If we asked your average Thomist the question, should we go walking through minefields to prove our courage? I imagine the answer he would give would be no. He would probably say that we have a duty of care to ourselves and that exposing ourselves to risk without a good reason would be rash. (Stupid in less polite company). On the other hand, if we asked him should walk through a minefield in order to reach a fortune or to save someone who had wandered into the minefield by accident, I suppose the answer would be, it depends. The calculation would be based on a the benefits of risk vs the probability of loss. If there is a good reason for doing something dangerous, he would certainly see grounds for the positive admiration of a man who undertook a risky endeavor. Rescuing people in need, courage in war and the advancement of science were all seen as noble endeavors where the benefits gained at great risk to the participant were praised. But to willingly exposing yourself to danger for the "thrill of it" or to prove to yourself that you can would have been seen as idiotic.

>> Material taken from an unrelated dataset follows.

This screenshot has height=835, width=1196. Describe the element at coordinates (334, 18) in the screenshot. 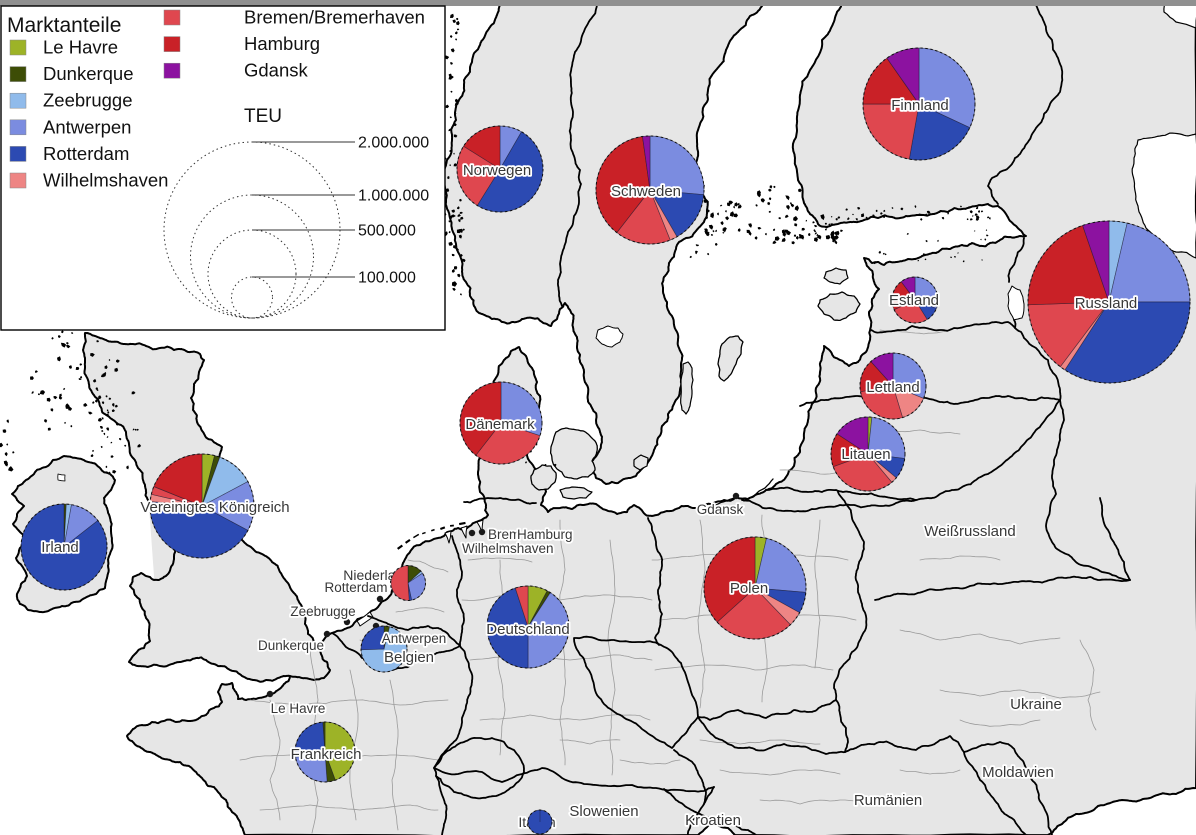

I see `svg-text: Bremen/Bremerhaven` at that location.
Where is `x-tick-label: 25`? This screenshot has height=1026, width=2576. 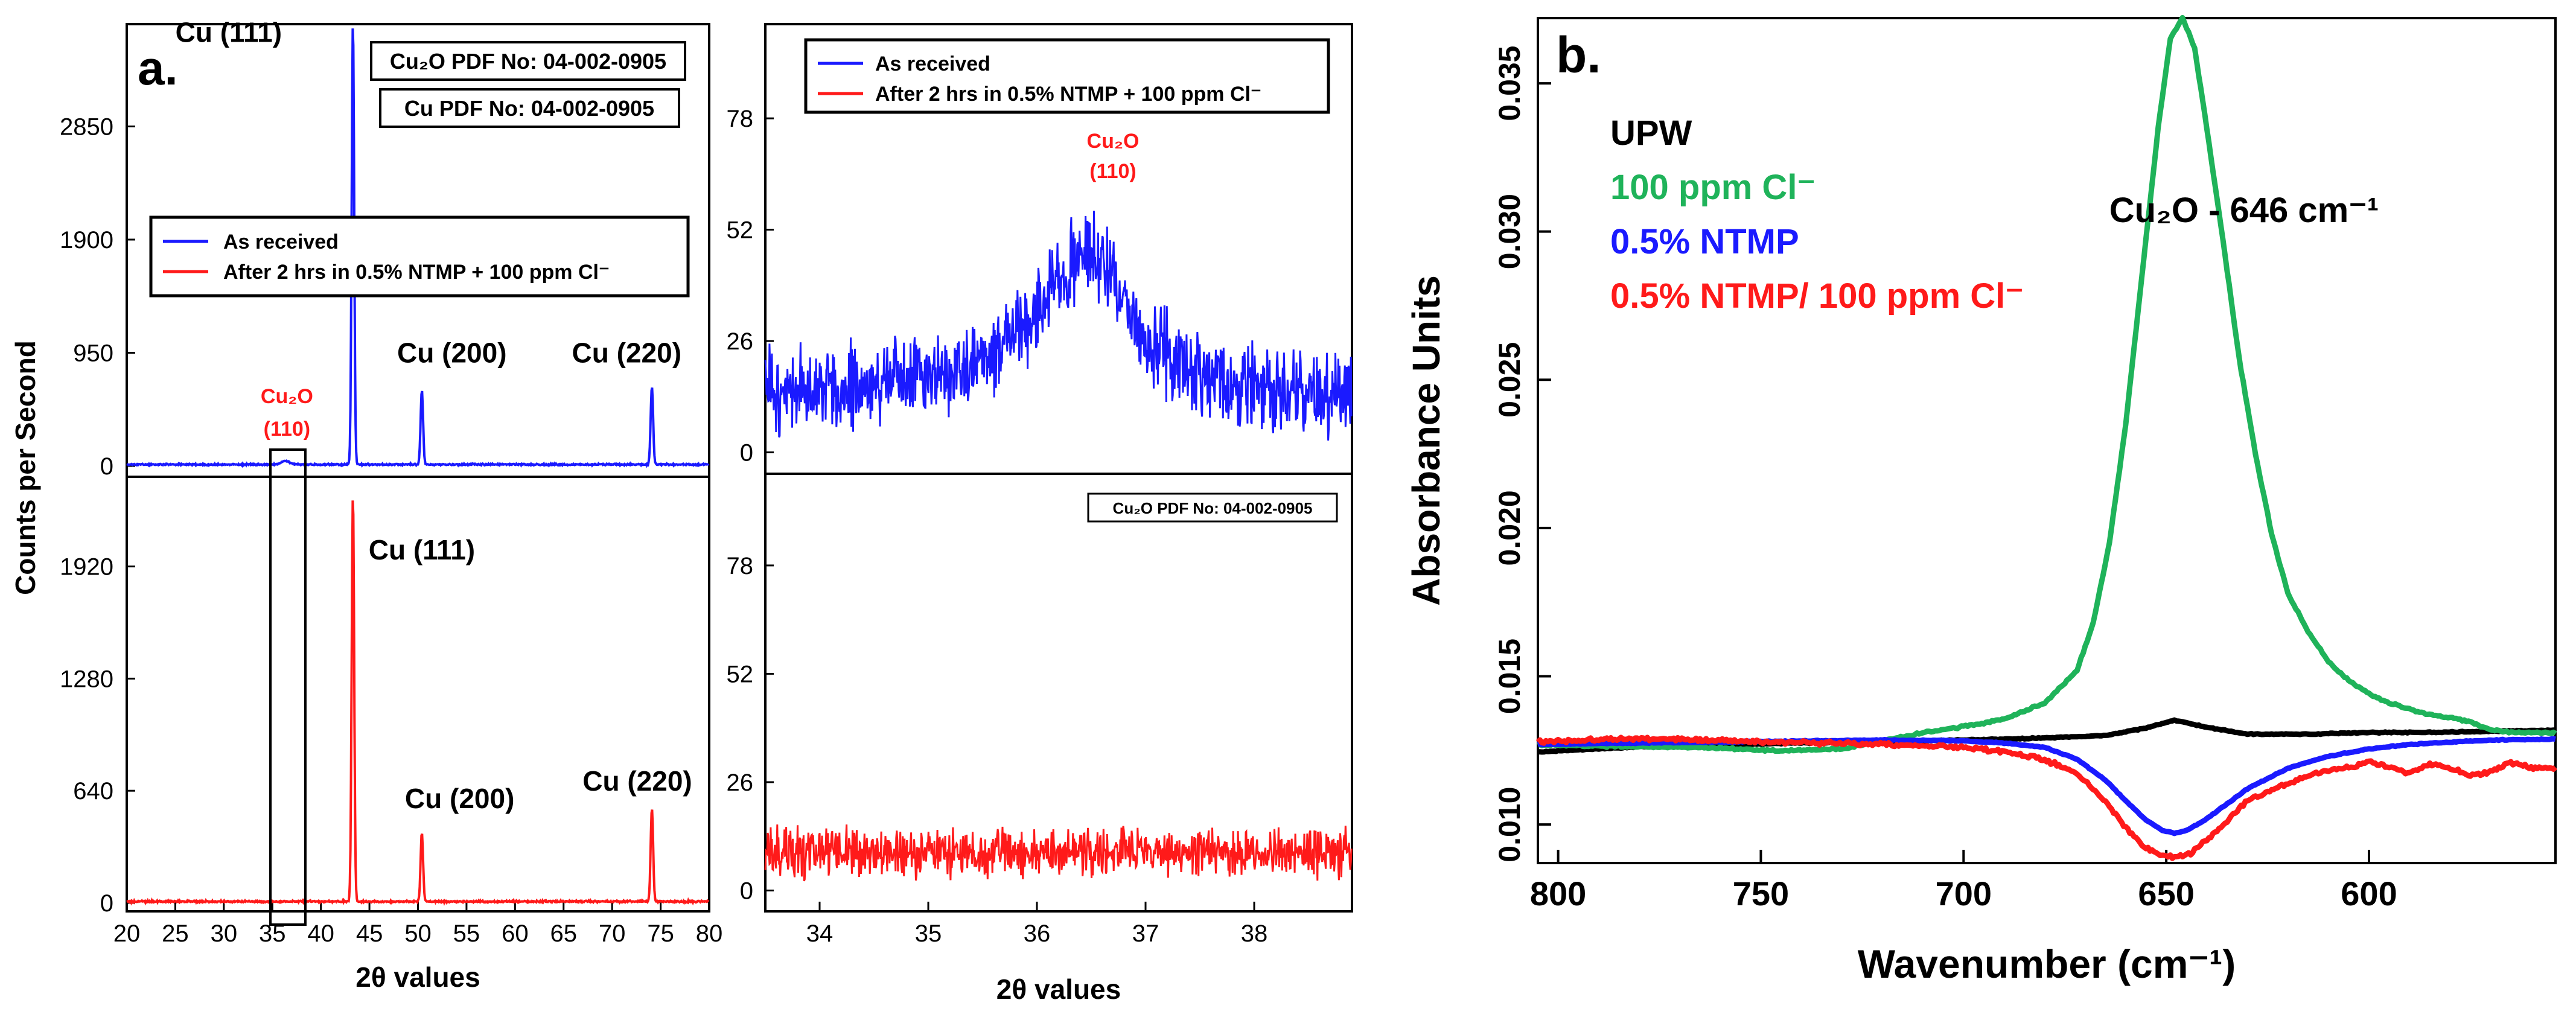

Now Abbey Sunderland's parents were like the parents who let their kid play in a minefield. When they asked the American Sailing Association if they would sponsor young Abbeys trip, the American Sailing association declined, as they said the trip was too dangerous. Jessicas parents (who have a duty of care to look after their daughter) willfully put her into harm's way. Now exposing your child to harm may not necessarily be a bad thing for a good reason, but the only reason here was self aggrandizement. The girl's parents let her risk her life for fame. It's the cult of celebrity gone mad.

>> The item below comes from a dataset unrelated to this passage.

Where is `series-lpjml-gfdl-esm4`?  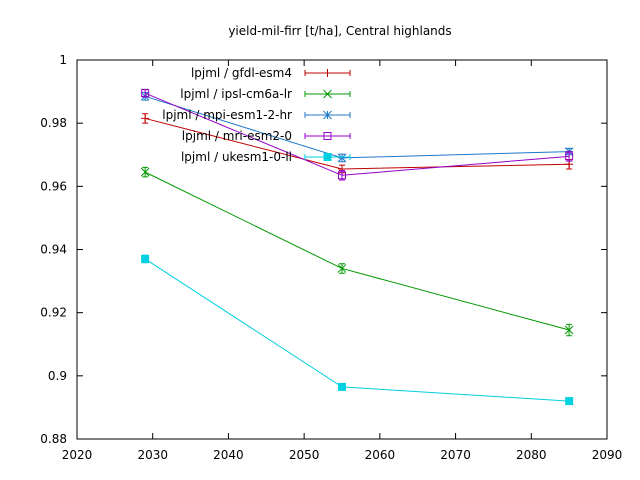
series-lpjml-gfdl-esm4 is located at coordinates (358, 144).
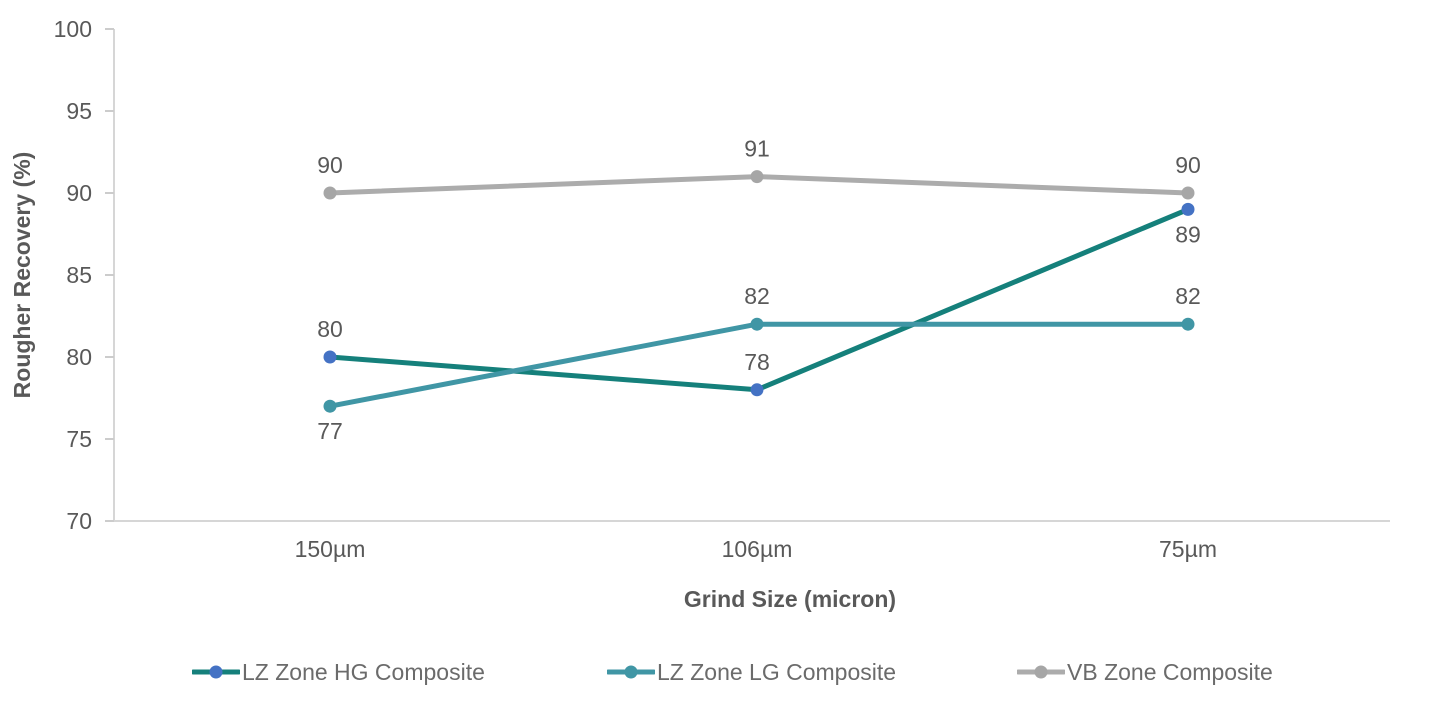 The height and width of the screenshot is (708, 1433). I want to click on data-label: 80, so click(330, 329).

Whilst stupidity is endemic to the human condition, what surprised me was the support she got from "conservative" commentators across the internet, people who should clearly know better. The same commentators who would without hesitation in a moment say "serves you right" to a provocatively dressed woman who placed herself in harm's way and who managed to get herself sexually assaulted were here heaping praise on girl displaying a greater idiocy.
Any person who supports the actions of this girl, fails the most basic precepts of conservative prudence and has displayed to the world self-evident proof of their utter stupidity. The fact that these conservative individuals have so thoroughly failed such an elementary test of good sense, raises the question of just how valid are their judgments on other matters? Is such a man capable of determining the complexities of a mortgage? Or what about the legitimacy of foreign wars? Or questions of economics? He that displays no sense in the little things is likely not to display any in the big ones.
It sad to say, but the liberals do not hold a monopoly on stupidity. The conservatives are doing their best to outdo them. If you ever wonder why the liberal project never gets turned back, perhaps it's because large numbers of Abbey Sunderland's supporters are in the conservative ranks.
Part of the problem with political theory is while great tomes have been written on human rights, separation of powers and the distribution of wealth, very little has been written on the role of stupidity in public life. Many commentators have worried about the quality of government when the the demos becomes demonic, but what happens when the demos becomes moronic?
As I become older, I have become more and more convinced that the right to vote should be limited to people who have practically demonstrated their ability to manage their affairs. People who cannot manage their own affairs have no right to a say in the management of mine. The test of citizenship should not be the presence of a pulse.